● **Problem statement**: Transcribe all records exactly.

● **Input material**:
*** Begin section ***
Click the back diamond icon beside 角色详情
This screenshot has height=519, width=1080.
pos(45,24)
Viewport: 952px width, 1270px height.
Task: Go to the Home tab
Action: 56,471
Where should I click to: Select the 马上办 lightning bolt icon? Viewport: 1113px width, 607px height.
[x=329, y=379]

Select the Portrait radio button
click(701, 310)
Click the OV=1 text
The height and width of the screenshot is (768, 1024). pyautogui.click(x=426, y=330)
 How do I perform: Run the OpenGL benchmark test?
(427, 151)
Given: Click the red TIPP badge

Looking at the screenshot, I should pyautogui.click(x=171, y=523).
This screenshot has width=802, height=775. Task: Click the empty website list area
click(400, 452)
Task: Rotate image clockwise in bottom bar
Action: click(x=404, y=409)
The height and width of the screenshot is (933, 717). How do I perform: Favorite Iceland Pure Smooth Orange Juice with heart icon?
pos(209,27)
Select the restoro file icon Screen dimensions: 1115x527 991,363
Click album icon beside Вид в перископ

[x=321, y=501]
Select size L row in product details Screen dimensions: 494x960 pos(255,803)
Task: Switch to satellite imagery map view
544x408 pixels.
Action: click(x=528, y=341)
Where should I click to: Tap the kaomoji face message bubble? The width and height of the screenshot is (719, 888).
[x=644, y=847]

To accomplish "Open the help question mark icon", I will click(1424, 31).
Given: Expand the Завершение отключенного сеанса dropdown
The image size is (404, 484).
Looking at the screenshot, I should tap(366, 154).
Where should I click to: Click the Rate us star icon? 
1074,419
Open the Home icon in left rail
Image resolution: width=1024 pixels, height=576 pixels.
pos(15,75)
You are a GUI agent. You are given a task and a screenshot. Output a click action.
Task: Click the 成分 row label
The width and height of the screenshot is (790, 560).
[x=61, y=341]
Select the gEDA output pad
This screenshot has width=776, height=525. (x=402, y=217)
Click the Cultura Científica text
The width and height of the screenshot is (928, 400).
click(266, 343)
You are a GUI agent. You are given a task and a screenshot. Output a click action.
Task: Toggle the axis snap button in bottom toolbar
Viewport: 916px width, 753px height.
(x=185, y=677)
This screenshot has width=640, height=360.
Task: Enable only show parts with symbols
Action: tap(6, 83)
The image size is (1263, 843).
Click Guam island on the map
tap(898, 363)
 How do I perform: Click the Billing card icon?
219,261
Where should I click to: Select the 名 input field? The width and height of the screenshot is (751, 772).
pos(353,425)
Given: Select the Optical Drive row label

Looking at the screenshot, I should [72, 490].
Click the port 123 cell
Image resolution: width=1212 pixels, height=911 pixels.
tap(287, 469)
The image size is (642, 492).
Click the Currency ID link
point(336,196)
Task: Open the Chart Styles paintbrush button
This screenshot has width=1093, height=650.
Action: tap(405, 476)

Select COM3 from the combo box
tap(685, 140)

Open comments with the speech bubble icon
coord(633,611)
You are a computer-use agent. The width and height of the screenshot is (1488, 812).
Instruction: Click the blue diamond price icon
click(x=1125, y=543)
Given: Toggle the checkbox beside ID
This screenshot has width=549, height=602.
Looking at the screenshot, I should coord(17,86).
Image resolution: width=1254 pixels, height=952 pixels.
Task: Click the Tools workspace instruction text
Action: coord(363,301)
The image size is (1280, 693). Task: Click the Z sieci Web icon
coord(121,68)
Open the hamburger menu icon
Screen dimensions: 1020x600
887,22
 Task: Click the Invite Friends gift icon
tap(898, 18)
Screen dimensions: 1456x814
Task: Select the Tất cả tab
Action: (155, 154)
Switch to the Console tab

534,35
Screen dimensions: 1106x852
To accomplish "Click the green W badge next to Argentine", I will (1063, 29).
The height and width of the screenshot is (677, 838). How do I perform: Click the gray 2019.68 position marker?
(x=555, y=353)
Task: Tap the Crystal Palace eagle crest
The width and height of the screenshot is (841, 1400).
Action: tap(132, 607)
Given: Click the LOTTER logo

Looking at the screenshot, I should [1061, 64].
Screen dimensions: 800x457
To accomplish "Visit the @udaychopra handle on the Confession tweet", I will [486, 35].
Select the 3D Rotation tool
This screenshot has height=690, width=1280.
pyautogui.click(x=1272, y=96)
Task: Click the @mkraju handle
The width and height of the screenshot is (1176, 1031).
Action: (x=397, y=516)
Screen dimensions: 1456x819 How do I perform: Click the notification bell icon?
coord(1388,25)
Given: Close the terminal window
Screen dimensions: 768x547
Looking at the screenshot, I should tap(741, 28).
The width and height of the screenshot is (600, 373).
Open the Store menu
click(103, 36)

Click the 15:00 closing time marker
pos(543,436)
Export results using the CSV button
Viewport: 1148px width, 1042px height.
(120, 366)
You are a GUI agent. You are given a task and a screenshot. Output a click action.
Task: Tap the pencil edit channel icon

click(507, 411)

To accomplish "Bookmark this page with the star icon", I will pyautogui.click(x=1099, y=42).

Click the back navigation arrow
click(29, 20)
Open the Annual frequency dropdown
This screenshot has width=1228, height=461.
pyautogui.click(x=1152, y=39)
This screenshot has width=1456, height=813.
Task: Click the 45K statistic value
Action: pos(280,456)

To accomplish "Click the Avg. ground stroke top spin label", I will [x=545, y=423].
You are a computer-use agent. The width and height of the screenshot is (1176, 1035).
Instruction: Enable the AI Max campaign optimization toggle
*** End section ***
● **Answer space**:
Click the back diamond icon beside 角色详情
This screenshot has height=519, width=1080.
pos(45,24)
Viewport: 952px width, 1270px height.
Task: Go to the Home tab
Action: 56,471
Where should I click to: Select the 马上办 lightning bolt icon? Viewport: 1113px width, 607px height.
[x=329, y=379]

Select the Portrait radio button
click(701, 310)
Click the OV=1 text
The height and width of the screenshot is (768, 1024). pyautogui.click(x=426, y=330)
 How do I perform: Run the OpenGL benchmark test?
(427, 151)
Given: Click the red TIPP badge

Looking at the screenshot, I should pyautogui.click(x=171, y=523).
This screenshot has width=802, height=775. Task: Click the empty website list area
click(400, 452)
Task: Rotate image clockwise in bottom bar
Action: click(x=404, y=409)
The height and width of the screenshot is (933, 717). How do I perform: Favorite Iceland Pure Smooth Orange Juice with heart icon?
pos(209,27)
Select the restoro file icon Screen dimensions: 1115x527 991,363
Click album icon beside Вид в перископ

[x=321, y=501]
Select size L row in product details Screen dimensions: 494x960 pos(255,803)
Task: Switch to satellite imagery map view
544x408 pixels.
Action: click(x=528, y=341)
Where should I click to: Tap the kaomoji face message bubble? The width and height of the screenshot is (719, 888).
[x=644, y=847]

To accomplish "Open the help question mark icon", I will click(1424, 31).
Given: Expand the Завершение отключенного сеанса dropdown
The image size is (404, 484).
Looking at the screenshot, I should tap(366, 154).
Where should I click to: Click the Rate us star icon? 
1074,419
Open the Home icon in left rail
Image resolution: width=1024 pixels, height=576 pixels.
pos(15,75)
You are a GUI agent. You are given a task and a screenshot. Output a click action.
Task: Click the 成分 row label
The width and height of the screenshot is (790, 560).
[x=61, y=341]
Select the gEDA output pad
This screenshot has width=776, height=525. (x=402, y=217)
Click the Cultura Científica text
The width and height of the screenshot is (928, 400).
click(266, 343)
You are a GUI agent. You are given a task and a screenshot. Output a click action.
Task: Toggle the axis snap button in bottom toolbar
Viewport: 916px width, 753px height.
(x=185, y=677)
This screenshot has width=640, height=360.
Task: Enable only show parts with symbols
Action: tap(6, 83)
The image size is (1263, 843).
Click Guam island on the map
tap(898, 363)
 How do I perform: Click the Billing card icon?
219,261
Where should I click to: Select the 名 input field? The width and height of the screenshot is (751, 772).
pos(353,425)
Given: Select the Optical Drive row label

Looking at the screenshot, I should [72, 490].
Click the port 123 cell
Image resolution: width=1212 pixels, height=911 pixels.
tap(287, 469)
The image size is (642, 492).
Click the Currency ID link
point(336,196)
Task: Open the Chart Styles paintbrush button
This screenshot has width=1093, height=650.
Action: tap(405, 476)

Select COM3 from the combo box
tap(685, 140)

Open comments with the speech bubble icon
coord(633,611)
You are a computer-use agent. The width and height of the screenshot is (1488, 812).
Instruction: Click the blue diamond price icon
click(x=1125, y=543)
Given: Toggle the checkbox beside ID
This screenshot has width=549, height=602.
Looking at the screenshot, I should coord(17,86).
Image resolution: width=1254 pixels, height=952 pixels.
Task: Click the Tools workspace instruction text
Action: coord(363,301)
The image size is (1280, 693). Task: Click the Z sieci Web icon
coord(121,68)
Open the hamburger menu icon
Screen dimensions: 1020x600
887,22
 Task: Click the Invite Friends gift icon
tap(898, 18)
Screen dimensions: 1456x814
Task: Select the Tất cả tab
Action: (155, 154)
Switch to the Console tab

534,35
Screen dimensions: 1106x852
To accomplish "Click the green W badge next to Argentine", I will (1063, 29).
The height and width of the screenshot is (677, 838). How do I perform: Click the gray 2019.68 position marker?
(x=555, y=353)
Task: Tap the Crystal Palace eagle crest
The width and height of the screenshot is (841, 1400).
Action: tap(132, 607)
Given: Click the LOTTER logo

Looking at the screenshot, I should [1061, 64].
Screen dimensions: 800x457
To accomplish "Visit the @udaychopra handle on the Confession tweet", I will [486, 35].
Select the 3D Rotation tool
This screenshot has height=690, width=1280.
pyautogui.click(x=1272, y=96)
Task: Click the @mkraju handle
The width and height of the screenshot is (1176, 1031).
Action: (x=397, y=516)
Screen dimensions: 1456x819 How do I perform: Click the notification bell icon?
coord(1388,25)
Given: Close the terminal window
Screen dimensions: 768x547
Looking at the screenshot, I should tap(741, 28).
The width and height of the screenshot is (600, 373).
Open the Store menu
click(103, 36)

Click the 15:00 closing time marker
pos(543,436)
Export results using the CSV button
Viewport: 1148px width, 1042px height.
(120, 366)
You are a GUI agent. You are given a task and a screenshot. Output a click action.
Task: Tap the pencil edit channel icon

click(507, 411)

To accomplish "Bookmark this page with the star icon", I will pyautogui.click(x=1099, y=42).

Click the back navigation arrow
click(29, 20)
Open the Annual frequency dropdown
This screenshot has width=1228, height=461.
pyautogui.click(x=1152, y=39)
This screenshot has width=1456, height=813.
Task: Click the 45K statistic value
Action: pos(280,456)

To accomplish "Click the Avg. ground stroke top spin label", I will [x=545, y=423].
You are a computer-use agent. The width and height of the screenshot is (1176, 1035).
Instruction: Enable the AI Max campaign optimization toggle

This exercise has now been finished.